This type of clustering does not need to specify the number of clusters in advance. But there can be loss of data integrity as n objects have n (n-1)/2 distance measures between paired data points. Hence the dendrograms from hierarchical clustering have n-1 inner nodes. The visualization also does not specify the arrangement of different clusters, hence with n number of data there are 2n-2 possible choices of constructing dendrograms.
b. K-Means Clustering
This is a very simple type of clustering in which the number of clusters needs to be pre specified. This is arbitrary and left to the choice of the researcher. Once the number of clusters (k) is selected, the algorithm will try to classify the available N data points to k clusters. The centroid or mean expression value of each cluster is found and distance metric from each individual data point is analyzed to include them in the best possible cluster. The steps are repeated for all possible permutations and combinations of the data points and the best result is chosen for further analysis.
Each object is assigned to a centroid value with the Euclidean distance in most cases. Once the clusters are defined, the new centroid values are calculated as MEV (Mean Expression Values) of the clusters.

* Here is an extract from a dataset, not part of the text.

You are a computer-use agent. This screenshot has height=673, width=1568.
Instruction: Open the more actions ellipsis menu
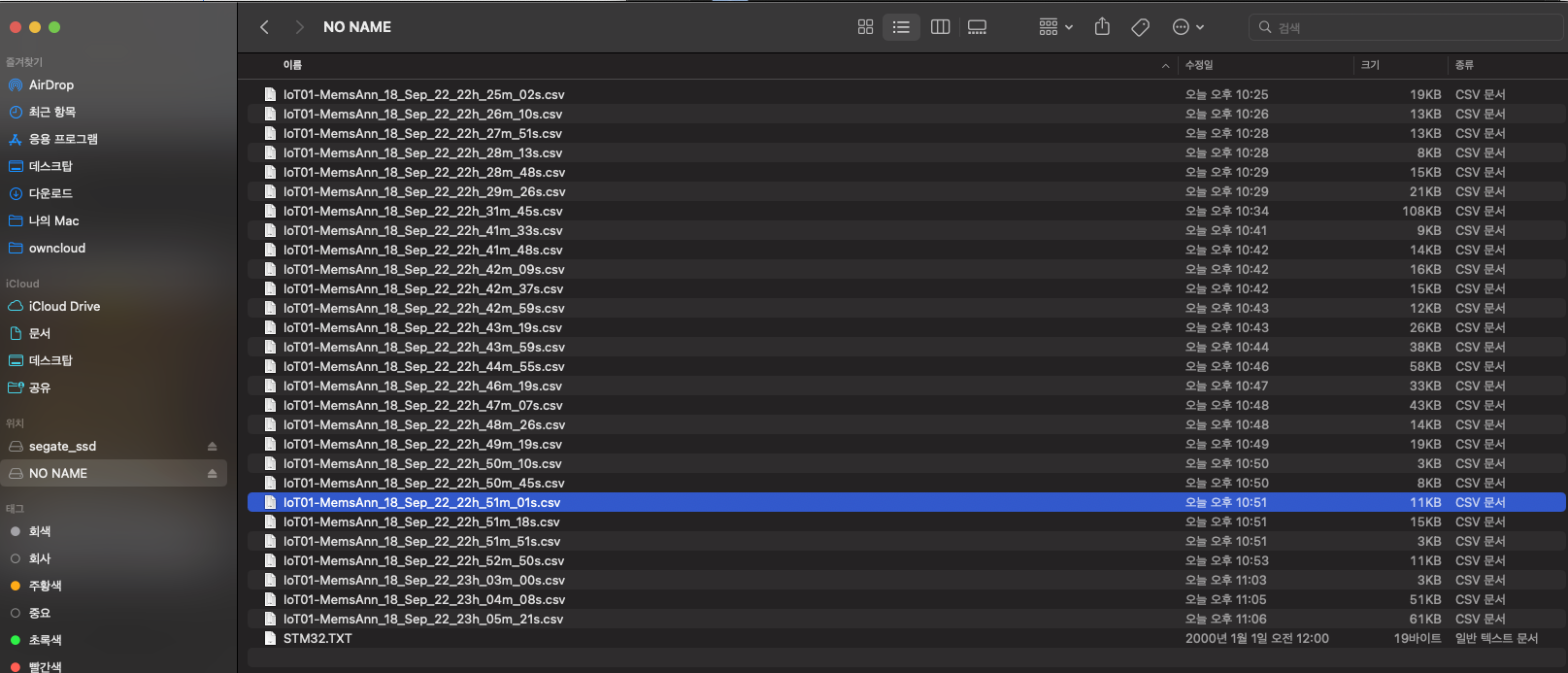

The drawback of this technique is the random choice of clusters in the initial clustering process. So the quality of the results depends on the initialization. Starting from several initiation points will give you a better clustering.
c. Self Organizing Maps
They essentially follow the same principle as K means where the algorithm represents the clusters as nodes of a two dimensional grid. It randomly selects a data point and moves the nodes or cluster centers to it starting from the closer nodes. The number of moves is to be kept low. Similarity between clusters drives the entire process.
d. Partitioning around Mediosis (PAM)
K-Means clustering is robust, but is based on Euclidean distance metrics. PAM is a modified approach of this method which can be used with any distance measure. The algorithm tends to minimize the sum of distances from the various data points to the respective cluster centers. The cluster centers also need to be data values for PAM. The same method in K-Means is employed here also.
e. Principle Component Analysis (PCA)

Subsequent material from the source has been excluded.